THE PROBLEM
The answer must consist of every line from the entries that holds the word "Open".

DATA EXTRACTS
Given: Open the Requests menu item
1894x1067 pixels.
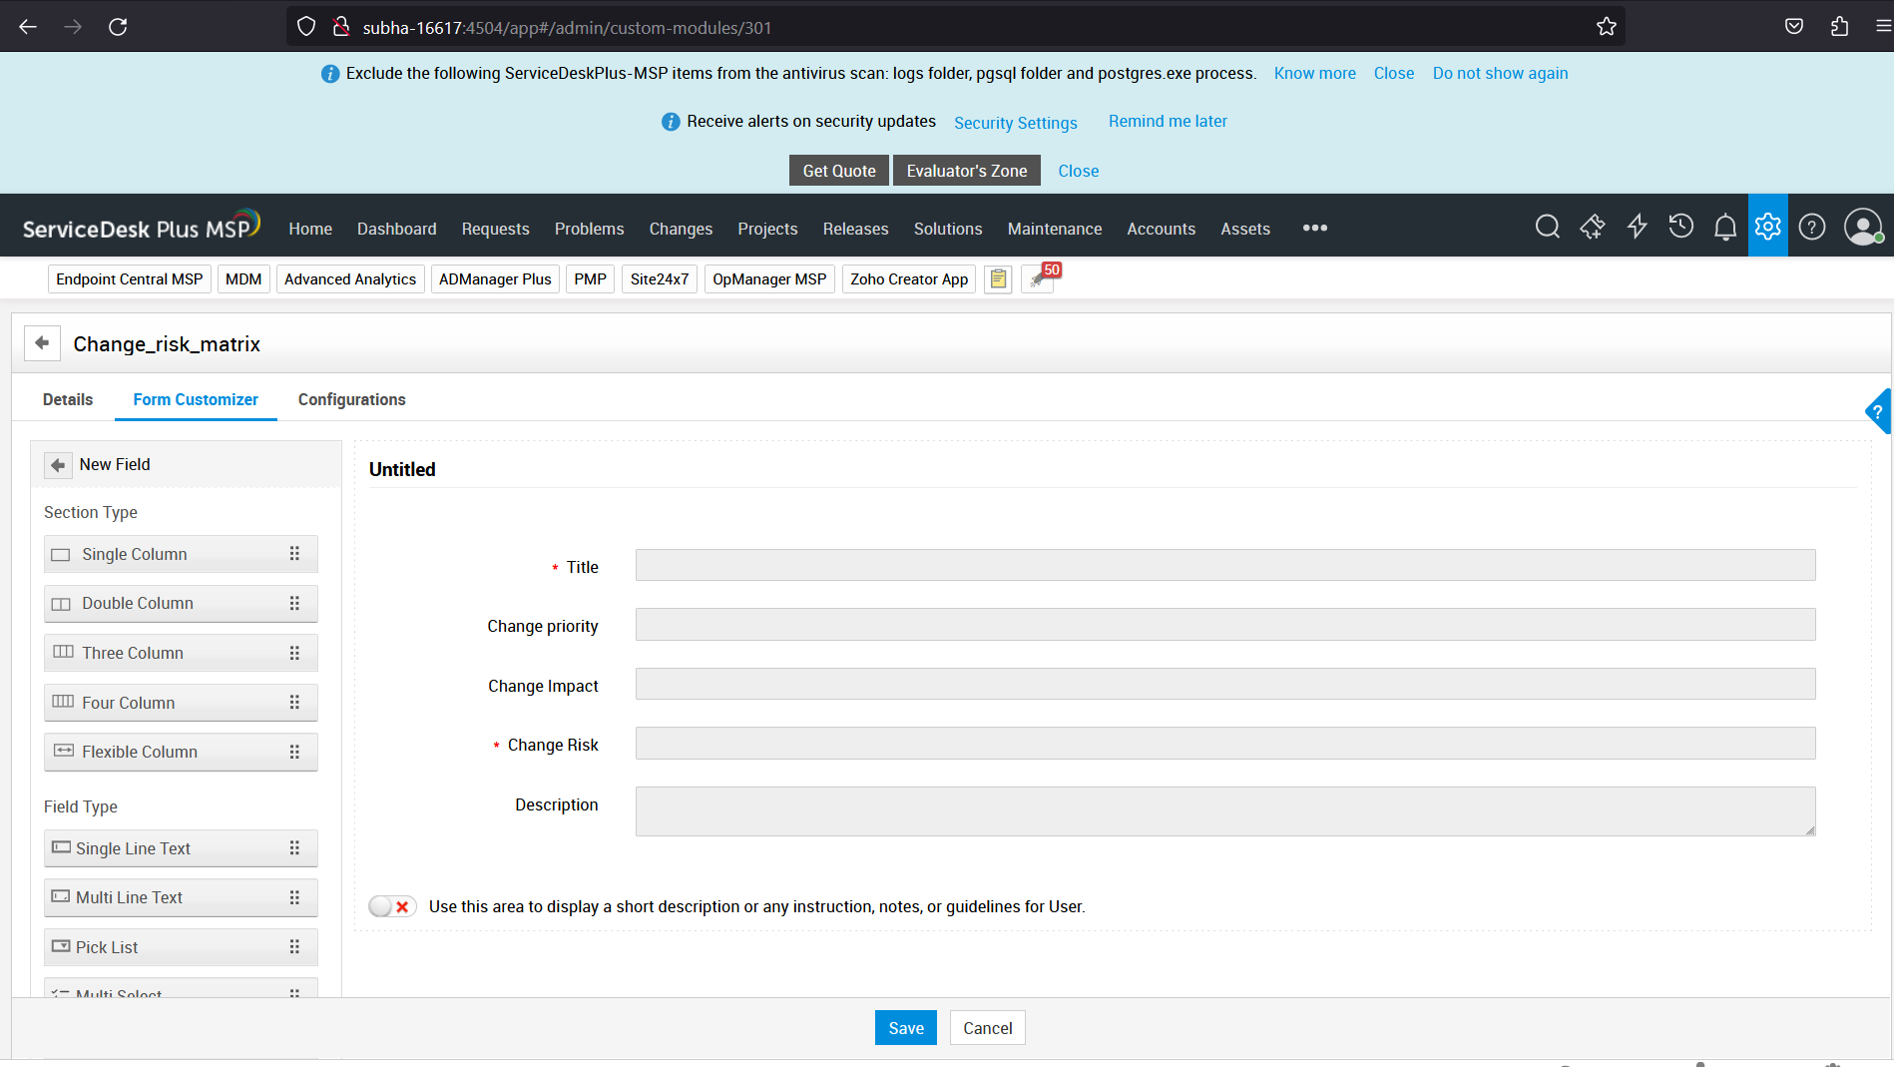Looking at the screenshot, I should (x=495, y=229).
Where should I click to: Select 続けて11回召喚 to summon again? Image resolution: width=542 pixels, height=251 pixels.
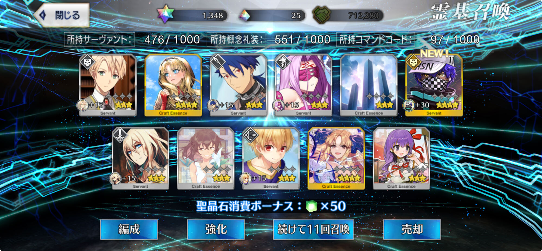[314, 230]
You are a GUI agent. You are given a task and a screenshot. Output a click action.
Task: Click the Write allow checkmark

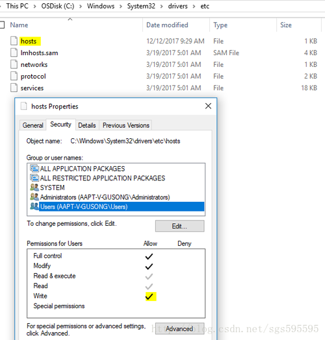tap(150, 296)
==
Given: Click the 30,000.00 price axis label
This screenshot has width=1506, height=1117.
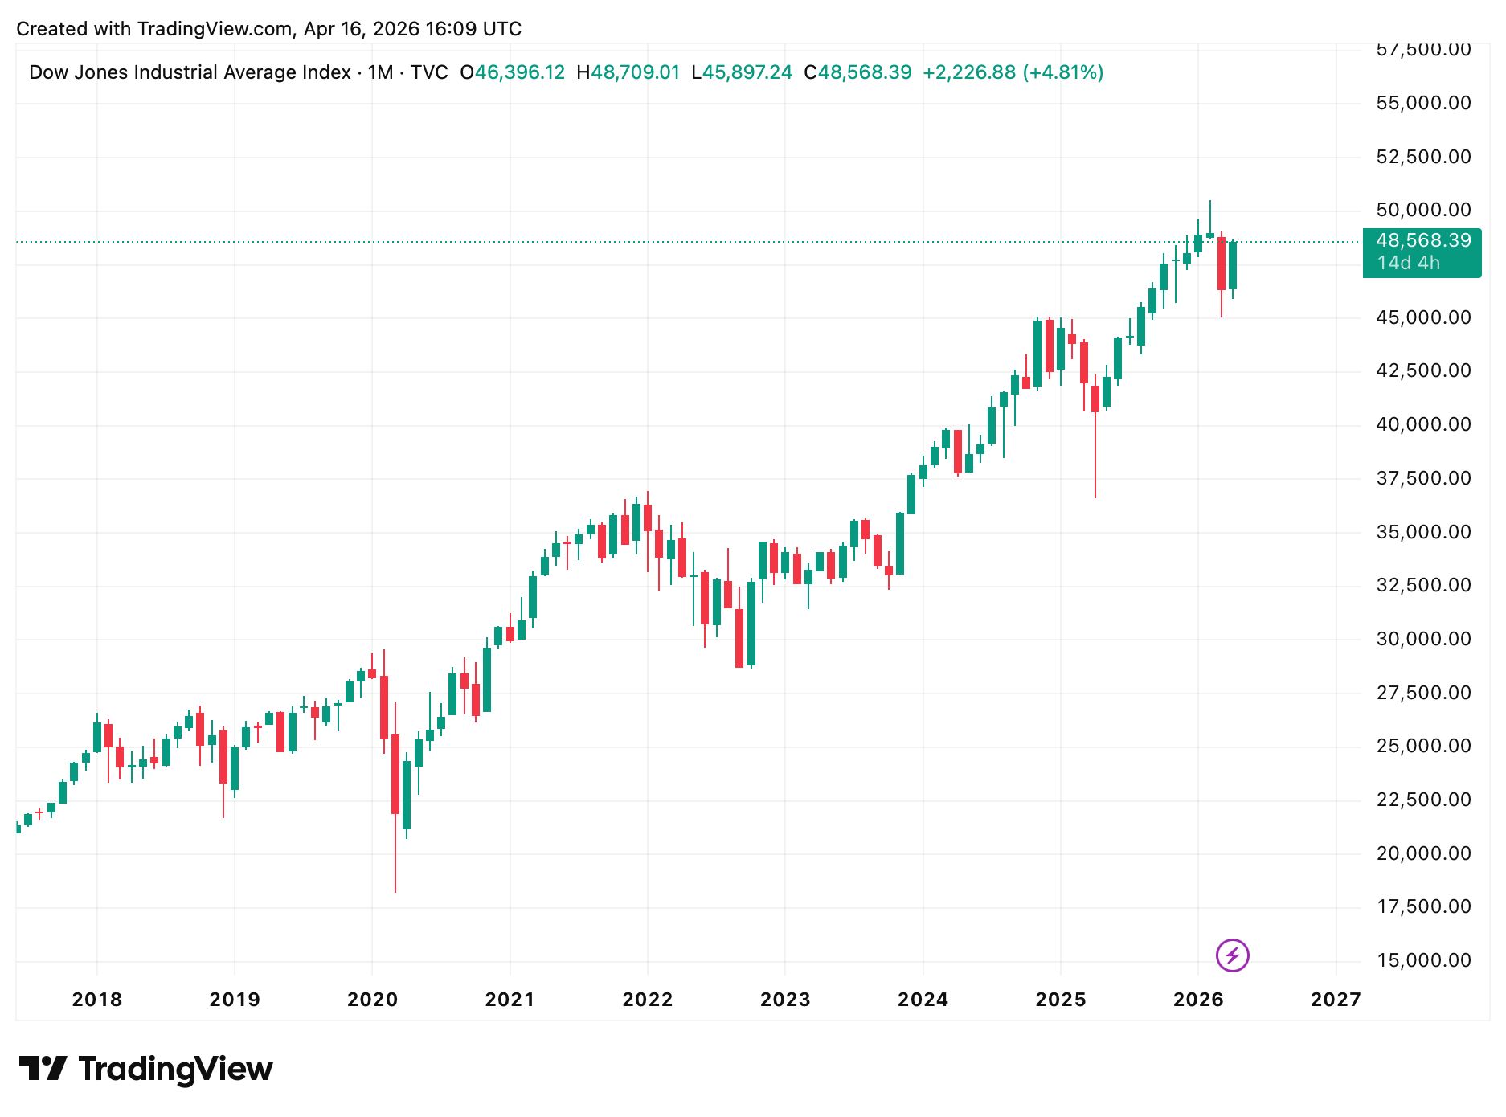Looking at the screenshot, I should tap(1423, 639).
==
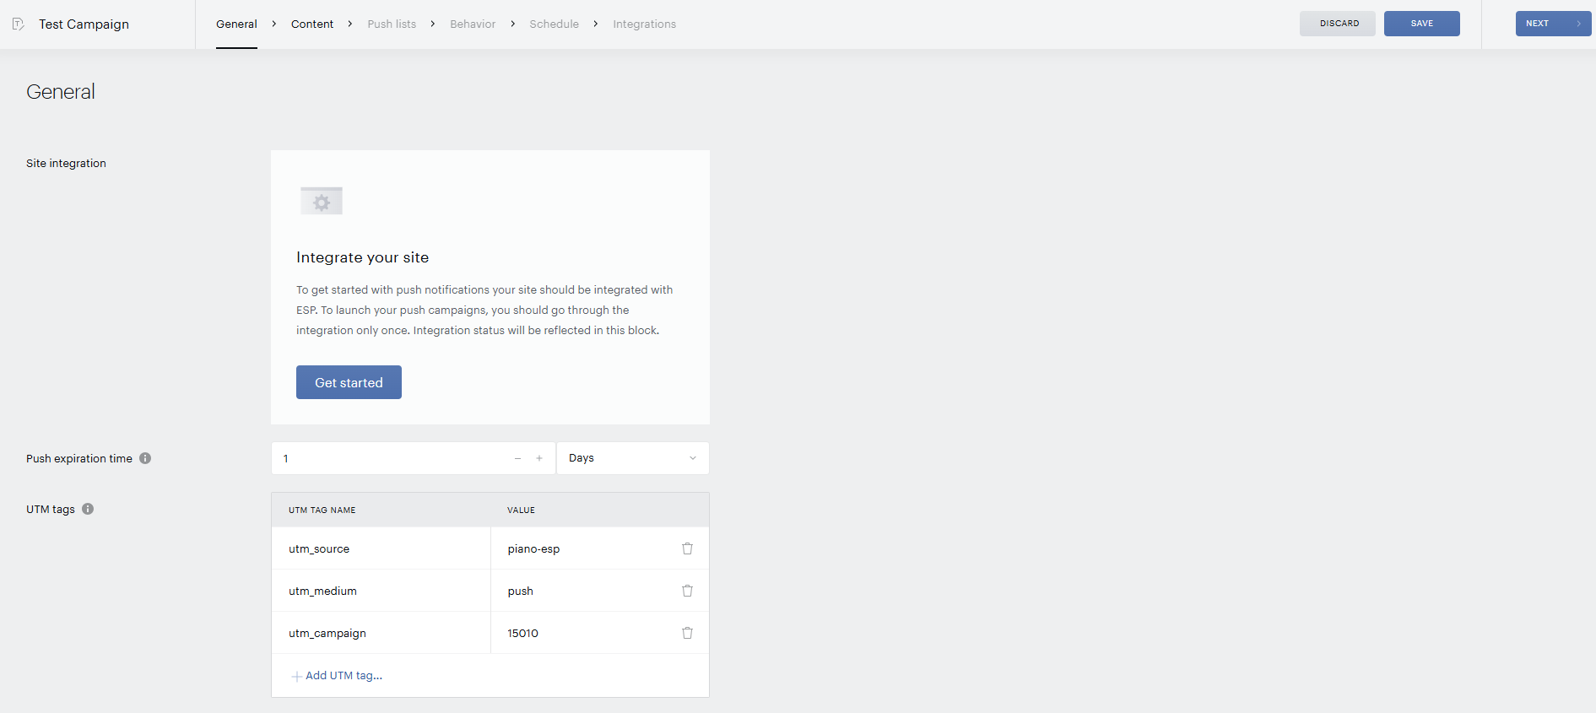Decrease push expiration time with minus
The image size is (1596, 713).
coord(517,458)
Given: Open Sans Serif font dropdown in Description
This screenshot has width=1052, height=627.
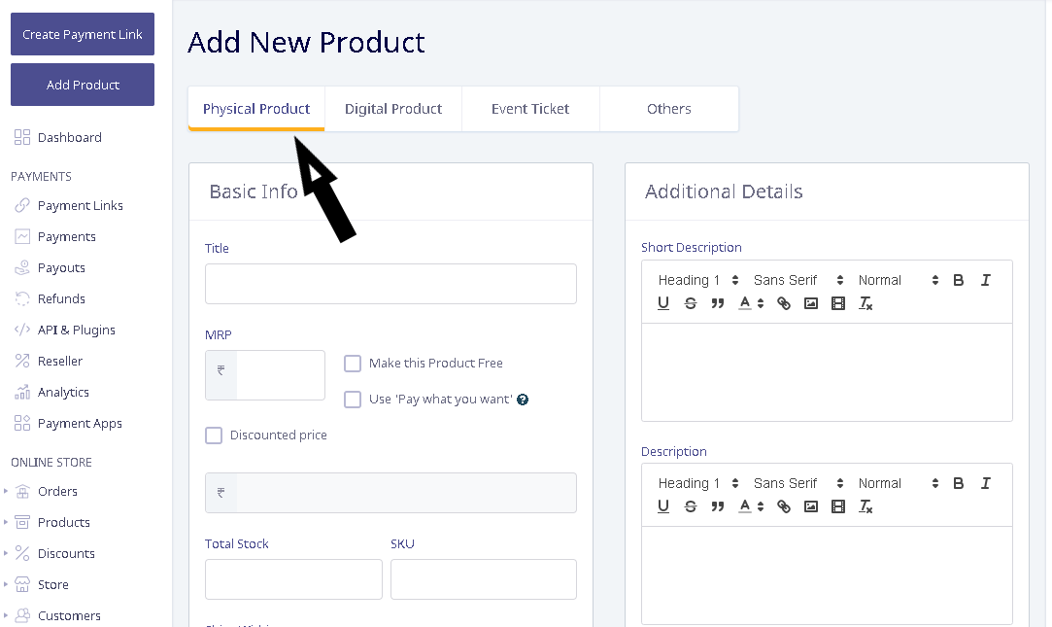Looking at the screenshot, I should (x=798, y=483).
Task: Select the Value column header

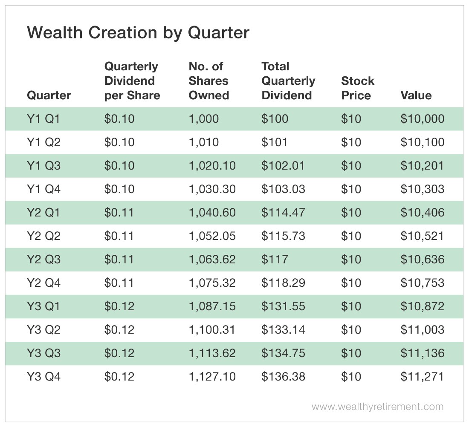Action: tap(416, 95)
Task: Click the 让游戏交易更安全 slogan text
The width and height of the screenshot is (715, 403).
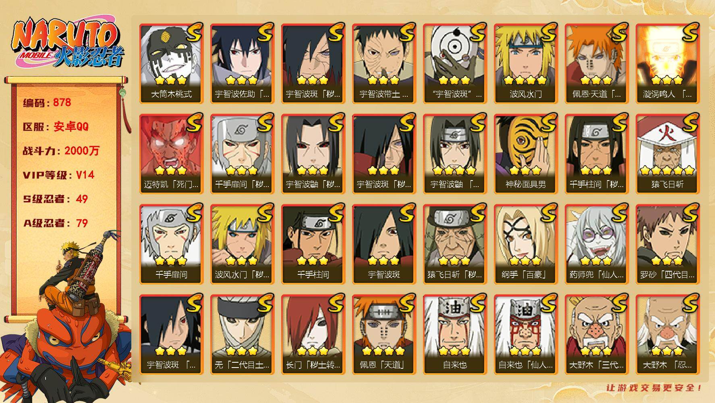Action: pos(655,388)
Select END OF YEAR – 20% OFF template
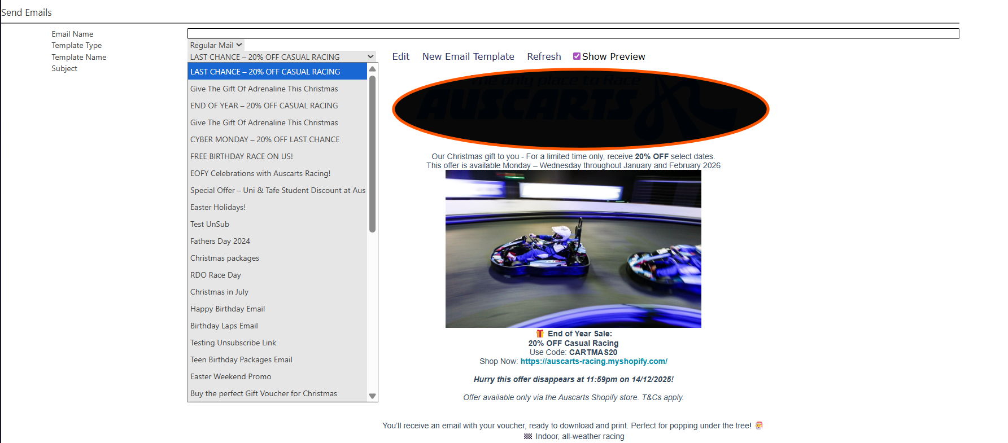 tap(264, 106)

SOLUTION TO THIS EXERCISE
Given: Open the Requests menu item
Given: Open Sans Serif font dropdown in Description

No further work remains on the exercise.